- [GIVEN TASK]:
Rescale the material starting with the line containing "You are a GUI" and going on through the line containing "click(274, 438)", with both lines included. Reproduce every line in that span, requests included, but multiply each coordinate in the answers by 1.65 and round it to the nearest whole number, with halves rounded up, and omit the pictures.

- [SUPPLIED DATA]:
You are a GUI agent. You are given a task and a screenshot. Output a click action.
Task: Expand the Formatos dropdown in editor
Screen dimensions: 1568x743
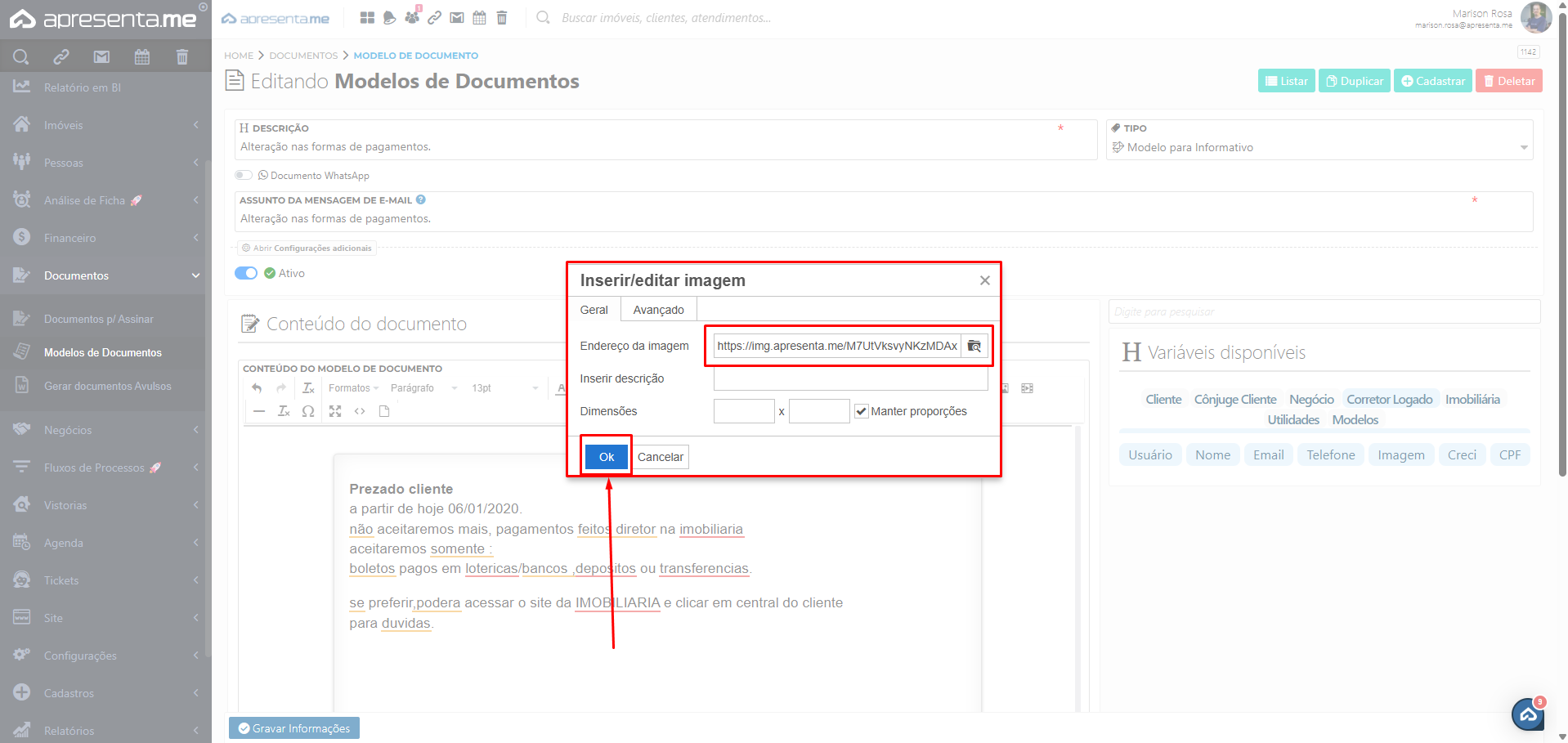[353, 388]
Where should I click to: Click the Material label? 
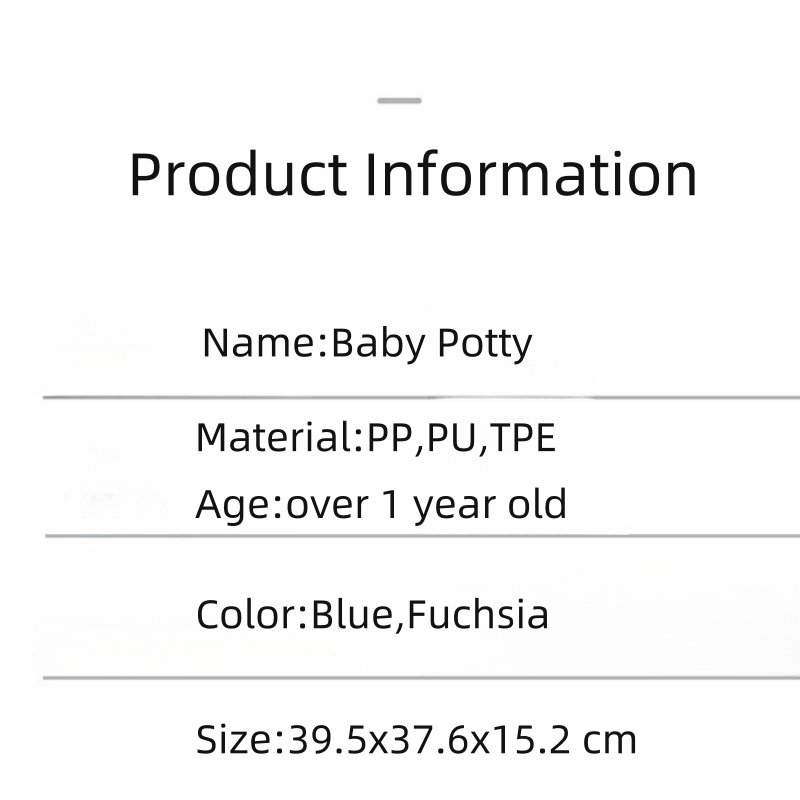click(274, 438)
* * *
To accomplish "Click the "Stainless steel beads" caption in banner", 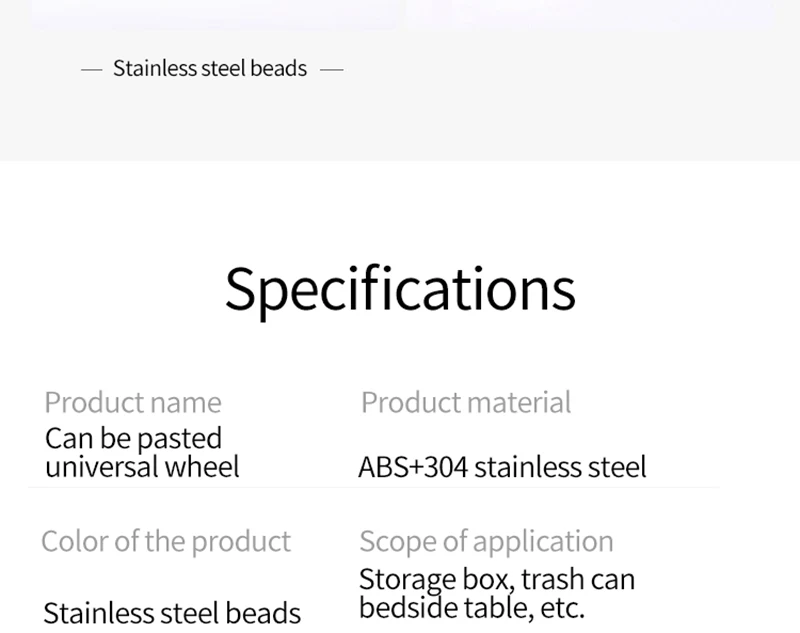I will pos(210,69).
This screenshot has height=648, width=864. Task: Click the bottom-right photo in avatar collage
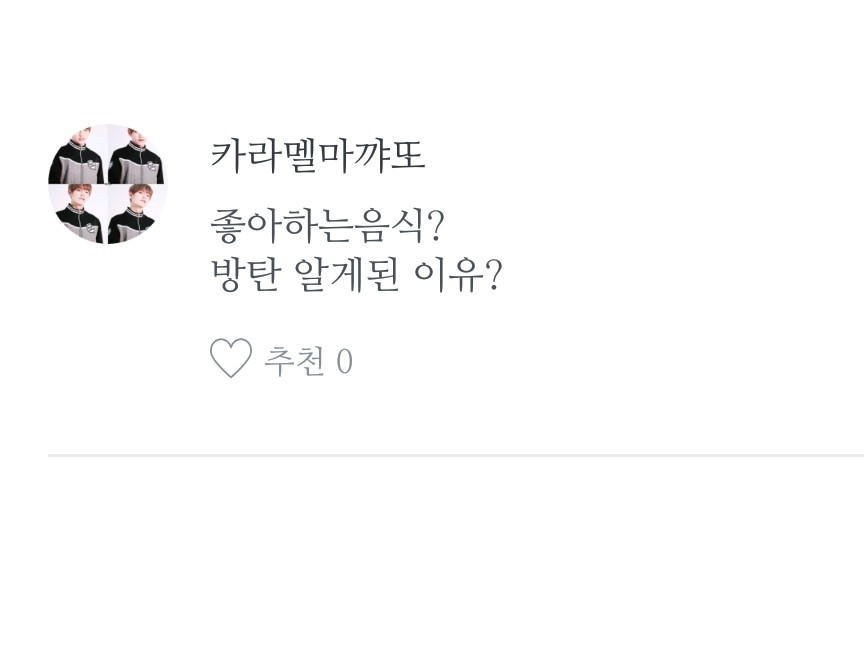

- [WRITTEN RESPONSE]:
You are a GUI agent. You are given a task and a screenshot. Output a click action.
Task: Expand the Formatos dropdown in editor
Screen dimensions: 1568x743
[582, 640]
Where should I click to: Click the Material label? 
click(452, 723)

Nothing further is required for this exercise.